* [Description of the task]
Your job with the data below: print everything from the line that holds "The height and" down to the line that holds "Screen dimensions: 501x495", ends included, exactly, and nothing else.

* [Source data]
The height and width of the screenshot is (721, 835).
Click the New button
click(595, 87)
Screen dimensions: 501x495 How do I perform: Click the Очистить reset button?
==
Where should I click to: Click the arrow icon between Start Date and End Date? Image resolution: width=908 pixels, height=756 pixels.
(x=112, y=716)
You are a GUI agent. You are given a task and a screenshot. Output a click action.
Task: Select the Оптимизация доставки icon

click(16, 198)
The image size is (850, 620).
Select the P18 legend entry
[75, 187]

* [Written answer]
The height and width of the screenshot is (721, 835).
Click the New button
click(595, 87)
Screen dimensions: 501x495 How do I perform: Click the Очистить reset button?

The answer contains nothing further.